§ **BRANO**
▶

Così si compie per loro la profezia di Isaìa che dice: “Udrete, sì, ma non comprenderete, guarderete, sì, ma non vedrete. Perché il cuore di questo popolo è diventato insensibile, sono diventati duri di orecchi e hanno chiuso gli occhi, perché non vedano con gli occhi, non ascoltino con gli orecchi e non comprendano con il cuore e non si convertano e io li guarisca!”. Beati invece i vostri occhi perché vedono e i vostri orecchi perché ascoltano. In verità io vi dico: molti profeti e molti giusti hanno desiderato vedere ciò che voi guardate, ma non lo videro, e ascoltare ciò che voi ascoltate, ma non lo ascoltarono!
Voi dunque ascoltate la parabola del seminatore. Ogni volta che uno ascolta la parola del Regno e non la comprende, viene il Maligno e ruba ciò che è stato seminato nel suo cuore: questo è il seme seminato lungo la strada. Quello che è stato seminato sul terreno sassoso è colui che ascolta la Parola e l’accoglie subito con gioia, ma non ha in sé radici ed è incostante, sicché, appena giunge una tribolazione o una persecuzione a causa della Parola, egli subito viene meno. Quello seminato tra i rovi è colui che ascolta la Parola, ma la preoccupazione del mondo e la seduzione della ricchezza soffocano la Parola ed essa non dà frutto. Quello seminato sul terreno buono è colui che ascolta la Parola e la comprende; questi dà frutto e produce il cento, il sessanta, il trenta per uno».

◀

§ **COMPITO ASSEGNATO A**
Puoi riscrivere il tratto dei record che va dalla riga contenente "Click the blue plus Add icon" fino alla riga contenente "click(126, 38)", estremi compresi e con le richieste, diminuendo di 84 ogni coordinata nelle risposte? Lascia fuori le immagini.
Il brano e i record non hanno alcun legame tra loro.

Voci sulla posizione degli elementi:
▶

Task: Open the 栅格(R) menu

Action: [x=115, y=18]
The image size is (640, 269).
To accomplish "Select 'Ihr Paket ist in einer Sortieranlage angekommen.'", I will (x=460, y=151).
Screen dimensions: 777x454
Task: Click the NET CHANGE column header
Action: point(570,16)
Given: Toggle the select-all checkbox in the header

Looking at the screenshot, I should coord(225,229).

◀
▶

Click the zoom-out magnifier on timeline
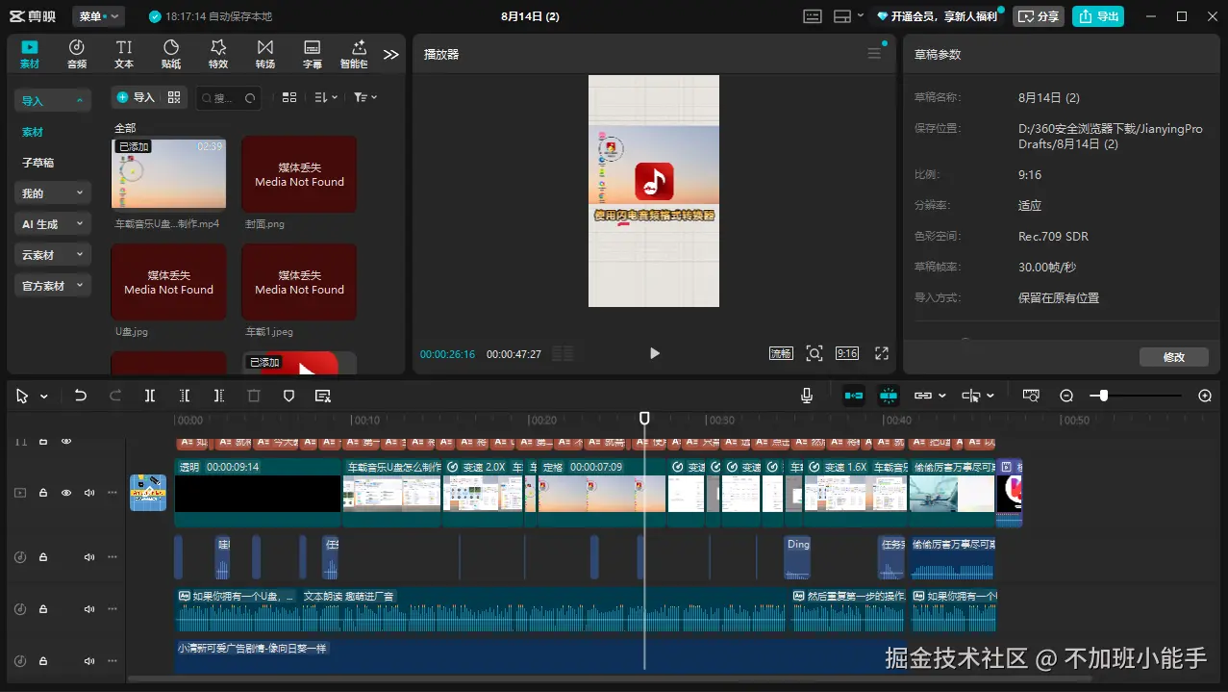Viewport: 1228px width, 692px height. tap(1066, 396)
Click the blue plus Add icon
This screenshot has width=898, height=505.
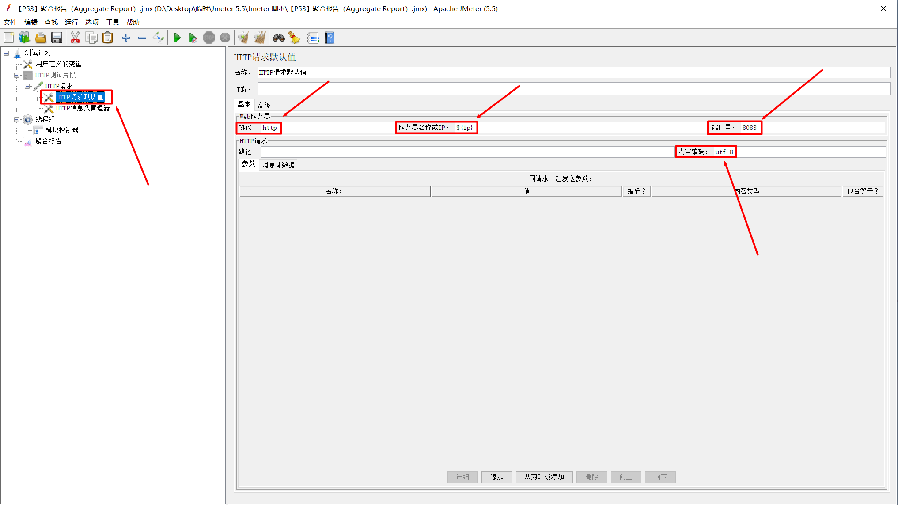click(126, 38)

◀

§ **COMPITO ASSEGNATO B**
Rispondi a queste domande sul brano:
(i) Chi viene a rubare ciò che è stato seminato nel cuore di chi ascolta la parola del Regno e non la comprende?
(ii) Che cosa soffoca la Parola in colui che è stato seminato tra i rovi?
(iii) Di quale profeta si compie la profezia?

§ **RISPOSTA CORRETTA A**
Click the blue plus Add icon
This screenshot has width=898, height=505.
click(42, -46)

§ **RISPOSTA CORRETTA B**
(i) Il Maligno.
(ii) La preoccupazione del mondo e la seduzione della ricchezza.
(iii) Di Isaìa.